Leutnant Karl Deilmann was a German World War I flying ace credited with six aerial victories.

==Biography==
===Early life===

Deilmann was born in Dortmund on 22 April 1894.

===Military service===
See also Aerial victory standards of World War I

As World War I began, Deilmann joined the Die Fliegertruppen des deutschen Kaiserreiches (Imperial German Flying Corps) in September 1914. He was posted to Feldflieger Abteilung (Field Flier Detachment) 34 in October. He was appointed as a Gefreiter in November, and promoted to Unteroffizier in January 1915.

During 1915, Deilmann served successively in Feldflieger Abteilung 52 and Flieger-Abteilung (Artillerie) 58. He was awarded the Iron Cross Second Class on 17 July 1915. On 14 February 1916, he was assigned to Staffel 30 of Bombengeschwader 5, which operated under direct command of the German Supreme General Staff.
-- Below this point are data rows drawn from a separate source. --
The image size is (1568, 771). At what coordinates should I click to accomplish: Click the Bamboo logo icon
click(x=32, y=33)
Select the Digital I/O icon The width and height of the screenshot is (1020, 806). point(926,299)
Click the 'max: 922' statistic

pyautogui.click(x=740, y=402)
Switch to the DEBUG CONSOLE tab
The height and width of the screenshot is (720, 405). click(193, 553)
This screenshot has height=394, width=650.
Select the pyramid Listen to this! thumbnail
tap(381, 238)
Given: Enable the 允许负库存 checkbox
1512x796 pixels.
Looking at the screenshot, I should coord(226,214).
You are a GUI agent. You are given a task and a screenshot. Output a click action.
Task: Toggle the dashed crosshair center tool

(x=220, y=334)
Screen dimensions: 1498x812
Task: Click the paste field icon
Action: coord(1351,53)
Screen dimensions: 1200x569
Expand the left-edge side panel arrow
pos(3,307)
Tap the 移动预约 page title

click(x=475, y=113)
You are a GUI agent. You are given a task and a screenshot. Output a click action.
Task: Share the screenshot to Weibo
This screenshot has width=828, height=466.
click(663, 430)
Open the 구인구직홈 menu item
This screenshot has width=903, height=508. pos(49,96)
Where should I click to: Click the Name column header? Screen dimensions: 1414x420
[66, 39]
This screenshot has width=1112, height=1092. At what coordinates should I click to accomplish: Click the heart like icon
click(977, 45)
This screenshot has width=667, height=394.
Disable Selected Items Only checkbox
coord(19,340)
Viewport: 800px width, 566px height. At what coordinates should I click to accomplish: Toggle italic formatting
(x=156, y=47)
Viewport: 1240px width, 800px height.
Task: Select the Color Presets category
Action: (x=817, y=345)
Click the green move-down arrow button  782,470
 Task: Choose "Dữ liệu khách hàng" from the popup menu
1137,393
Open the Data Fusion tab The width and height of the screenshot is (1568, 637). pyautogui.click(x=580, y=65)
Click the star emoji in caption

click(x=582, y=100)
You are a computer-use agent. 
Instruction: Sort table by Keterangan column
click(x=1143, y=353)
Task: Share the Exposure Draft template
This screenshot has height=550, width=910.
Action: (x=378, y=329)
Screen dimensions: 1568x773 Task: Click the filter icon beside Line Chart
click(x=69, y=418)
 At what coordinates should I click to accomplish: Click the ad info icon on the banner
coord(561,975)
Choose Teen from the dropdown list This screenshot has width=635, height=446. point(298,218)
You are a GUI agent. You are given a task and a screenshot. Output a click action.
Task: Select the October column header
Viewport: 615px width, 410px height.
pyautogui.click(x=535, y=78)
He won a First Class Iron Cross, awarded on 10 July 1916. Although details are lacking, Deilmann was credited with two aerial victories during 1916. On 15 September 1916, he was promoted to the officer ranks as a Leutnant, and transferred to fly fighter aircraft for Royal Prussian Jagdstaffel 6. He scored his third aerial victory on 25 March 1917, and ran his total to six credited and one unconfirmed aerial victories by 17 August 1917. He transferred to Flieger-Abteilung (Artillerie) 244 for September and October 1917, before being withdrawn from combat for instructor duties.

===Death===

Karl Deilmann died on 12 January 1985 in the spa town of Bad Bentheim.